BT — La plus grande influence des Beatles sur moi ou sur The Roots est leur éthique de travail. Leurs performances sur scène, leur dévouement, la maîtrise de ce qu’ils créaient… Avec The Roots, nous avons essayé de mettre cela en pratique. À certains moments de nos vies, de notre carrière commune, les Beatles ont résonné en nous, surtout lorsque nous vivions à Londres. À nos débuts, nous jouions dans la rue. Il nous fallait avoir cette éthique de travail, cette éthique artistique pour survivre.

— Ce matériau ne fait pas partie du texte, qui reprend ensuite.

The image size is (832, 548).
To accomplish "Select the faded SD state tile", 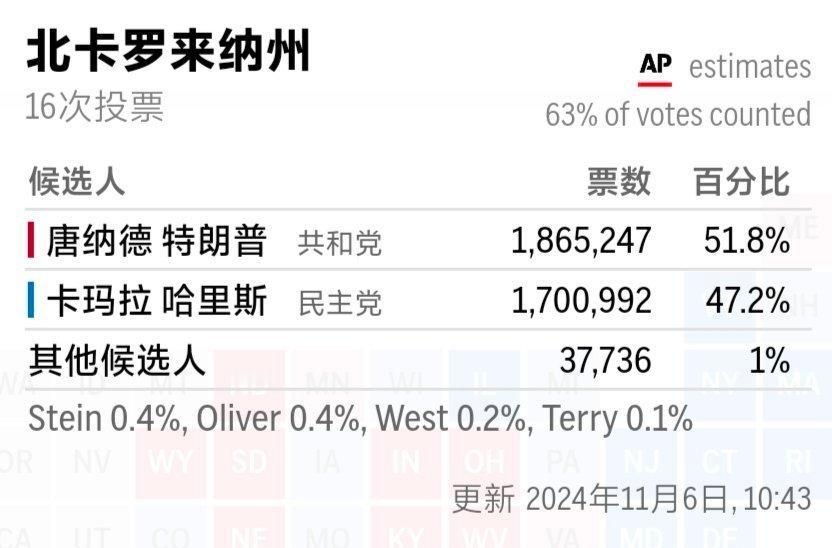I will (248, 462).
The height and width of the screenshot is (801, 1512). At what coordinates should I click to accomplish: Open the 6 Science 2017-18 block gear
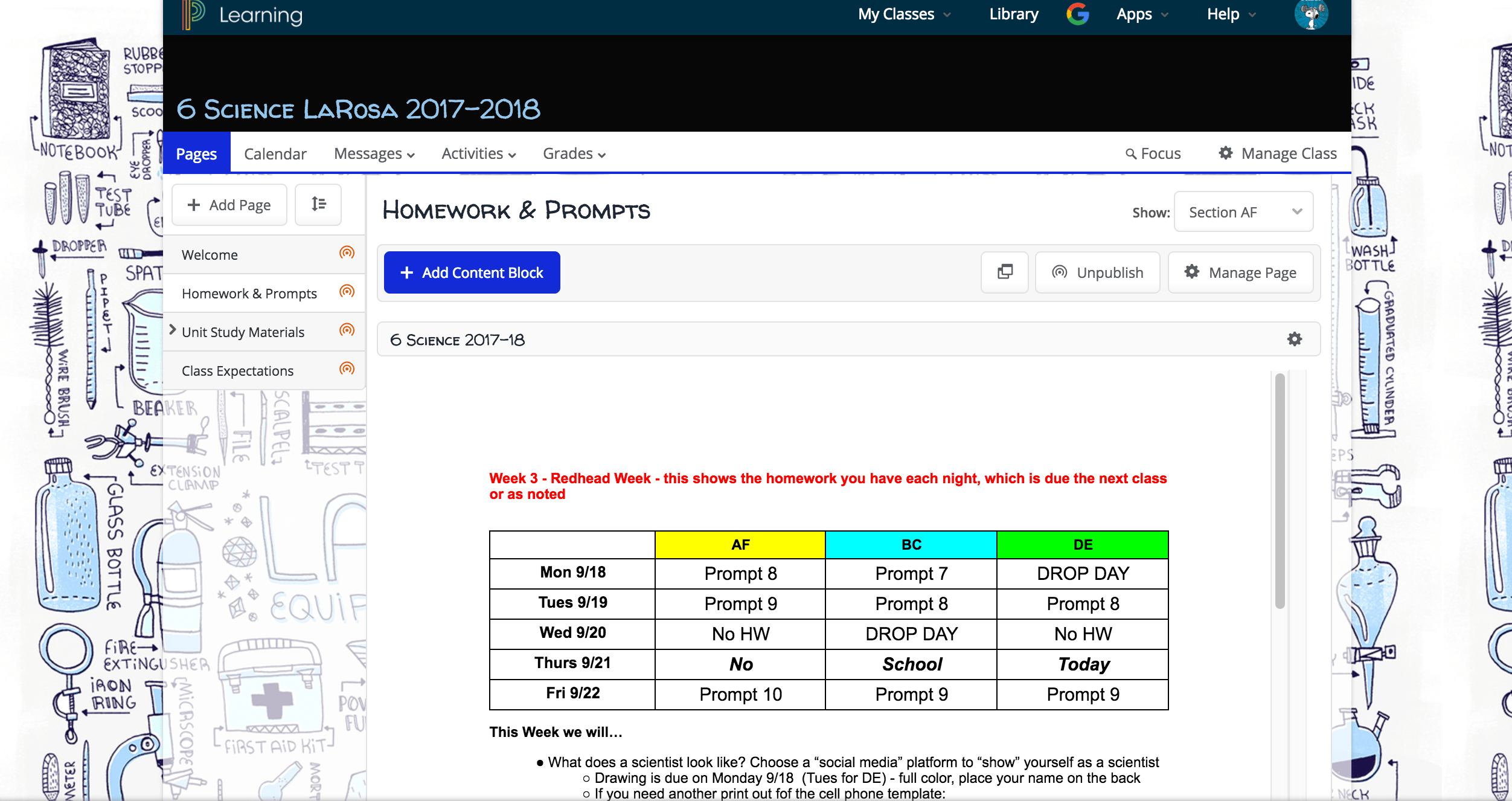coord(1294,339)
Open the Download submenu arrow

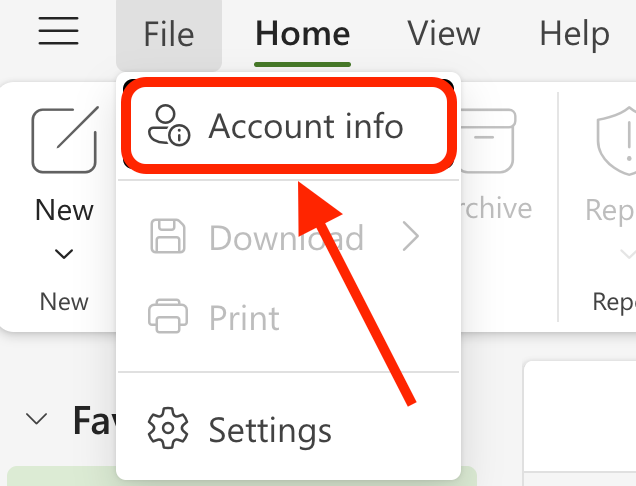[x=411, y=236]
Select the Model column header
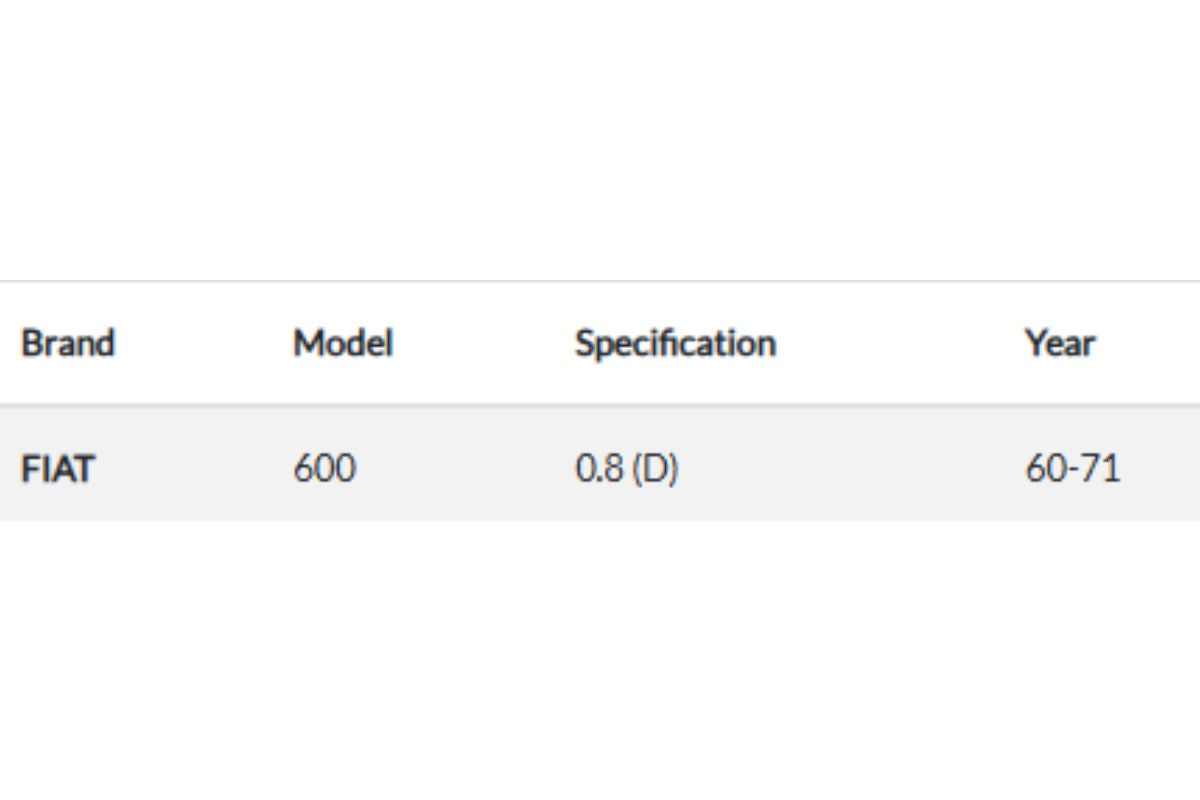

“La plus grande influence des Beatles sur moi ou sur The Roots est leur éthique de travail. Leurs performances sur scène, leur dévouement, la maîtrise de ce qu’ils créaient… Avec The Roots, nous avons essayé de mettre cela en pratique”
En écoutant Crazy (2006) de Gnarls Barkley, que tu as composée et produite, on sent un effort de composition pure. On n’a pas l’impression d’entendre une production, plutôt une chanson composée, comme les Beatles pouvaient le faire, par exemple.

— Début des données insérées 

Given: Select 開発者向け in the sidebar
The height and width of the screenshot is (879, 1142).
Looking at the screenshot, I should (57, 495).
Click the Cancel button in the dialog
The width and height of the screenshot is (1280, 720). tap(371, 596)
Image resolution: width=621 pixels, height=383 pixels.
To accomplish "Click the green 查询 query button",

DM — J’ai l’impression que mon travail avec Broken Bells [en duo avec le chanteur de The Shins, James Mercer] serait un meilleur exemple. Ça n’est pas du niveau des Beatles, bien entendu, mais le processus est similaire. Crazy se rapproche bien plus de ce que je fais en ce moment avec Tariq. Et puis, la voix et l’interprétation de CeeLo Green sont des éléments primordiaux de cette chanson. Ce qu’il a livré en termes d’écriture et de mélodie est magnifique.
Est-il vrai qu’il a enregistré la voix en une seule prise ?
DM — Oui, il a tout fait d’un coup. Il est sorti dans la cabine d’enregistrement, est revenu avec moi derrière la console en me demandant : “Qu’est-ce que tu en penses ?” Je lui ai dit qu’on pouvait laisser comme ça, que c’était pas mal. Mais on ne pensait absolument pas en faire un hit.
Alors, qu’est-ce qui définit une grande chanson ?
BT — Chaque grande chanson a un aspect contagieux, mais pour des raisons différentes. Je crois que ce que tu ne peux pas oublier, ce qui ravive les souvenirs d’une mélodie, d’un arrangement, ce qui passe l’épreuve du temps fait une grande chanson. Le storytelling également… Qu’en dis-tu, Brian ?
DM — C’est une question difficile… Je ne sais pas, il y a beaucoup de chansons que j’adore et qui ne sont pourtant pas de grandes chansons (rires). Je recherche toujours une forme de ressenti. Comme le dit Black Thought, c’est ce qui donne cet aspect contagieux à un morceau. C’est le début de tout.